Transforming Equation (3) to the frequency domain and performing some algebraic manipulations yields the frequency response of the feedforward loop 208 according to Equation (4):
$\begin{matrix} \frac{M (z)}{X (z)} = 1 + a_{2} H_{2} (z) z^{- K_{2}} & (4) \end{matrix}$
Combining Equation (2) and Equation (4) provides the overall frequency response of the audio processor 200 shown in FIG. 5):
$\begin{matrix} \frac{Y (z)}{X (z)} = \frac{1 + a_{2} H_{2} (z) z^{- K_{2}}}{1 + a_{1} H_{1} (z) z^{- K_{1}}} & (5) \end{matrix}$
Thus, it can be seen that the overall frequency response of the audio processor 200 will be 1 (i.e., flat across the frequency spectrum) if the following conditions are met:
a ₁ =a ₂ , H ₁(z)=H ₂(z), K ₁ =K ₂ (6)
Therefore, the elements of the feedback loop of the crosstalk cancellation circuit 206 and the feedforward loop of the linearization circuit 208 may be designed and/or controlled to meet the above conditions in Equations (6). For example, a control circuit (e.g., implemented in a digital signal processor) may control the values of the filter, delay, attenuation, and/or other values to be the same across the feedback loop and feedforward loop to be the same between the feedback loop(s) and corresponding feedforward loop(s).

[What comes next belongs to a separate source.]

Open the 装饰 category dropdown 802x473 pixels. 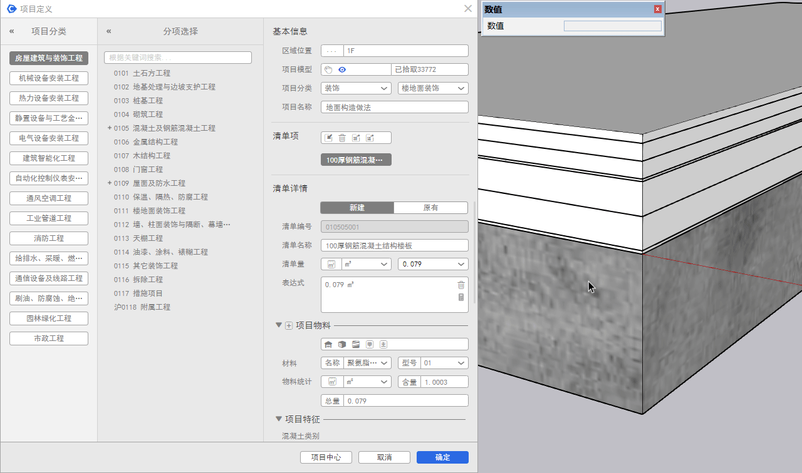pos(356,88)
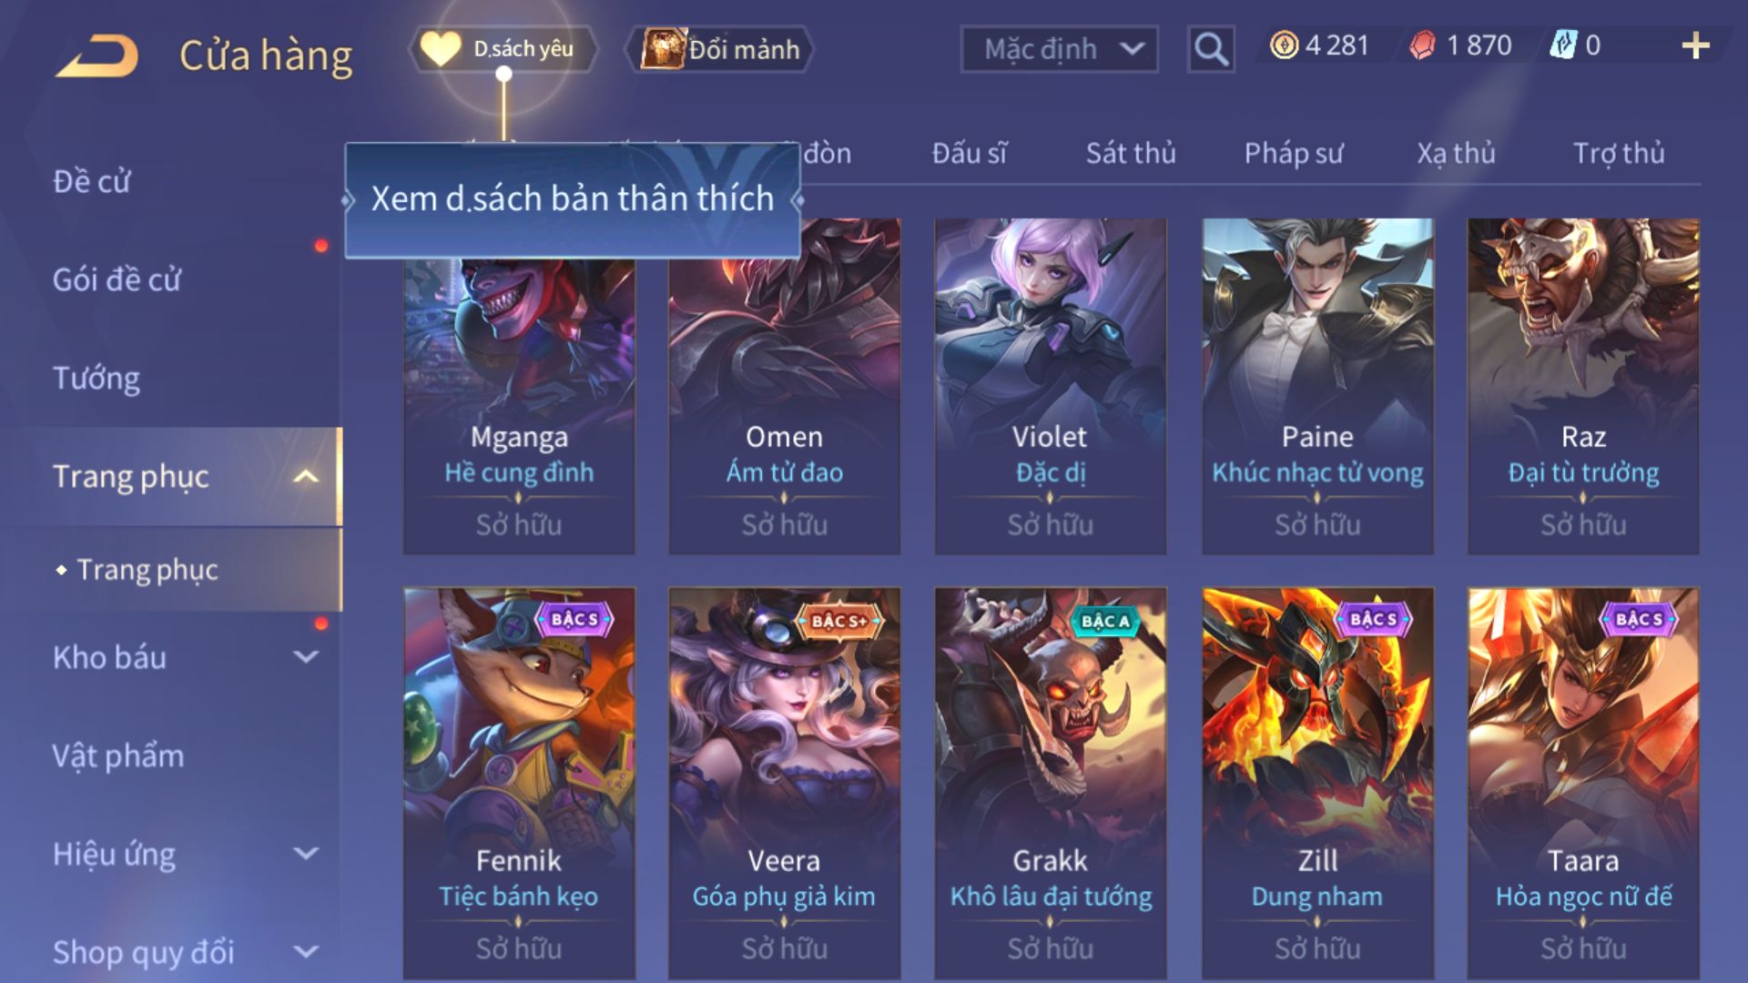Switch to the Sát thủ tab

[x=1131, y=153]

The audio processor 200 may include multiple crosstalk cancellation circuits 206 and linearization circuits 208 and/or additional signal paths to generate the output audio signals from two or more input audio signals (e.g., corresponding to different channels). The resulting audio processor 200 will cancel the acoustic crosstalk in the audio signal while also providing a flat frequency response. The elements of audio processor 200 may be configured with any desired delay, band of operation, and/or attenuation level (e.g., by adjusting the values of the filters 210 and 220, delay elements 212 and 222, and/or attenuation elements 214 and 224), so long as the conditions in Equations (6) remain.

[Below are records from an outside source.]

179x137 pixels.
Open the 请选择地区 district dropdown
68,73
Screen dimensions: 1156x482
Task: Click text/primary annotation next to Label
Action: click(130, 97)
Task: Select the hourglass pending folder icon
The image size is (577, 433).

As discussed above, also described herein is an audio processing method for virtual speakers, and associated apparatuses and systems. The virtual speakers method may create an immersive spatial audio listening environment reproduced from a loudspeaker system containing two or more discrete drive units (e.g., speakers) from stereo or multichannel (e.g., more than two channels) source audio. The multichannel listening environment may include two or more physical speakers that correspond to respective physical channels of the environment. The multichannel listening environment may further include one or more virtual speakers associated with respective virtual speaker locations that are different from the locations of the physical speakers. The virtual speakers may be generated by the virtual speakers method by modifying the audio signal provided to one or more of the physical speakers to cause the listener to perceive the virtual output channels as coming from the respective virtual speaker locations. In various embodiments, the physical speakers may include headphone speakers and/or outboard speakers.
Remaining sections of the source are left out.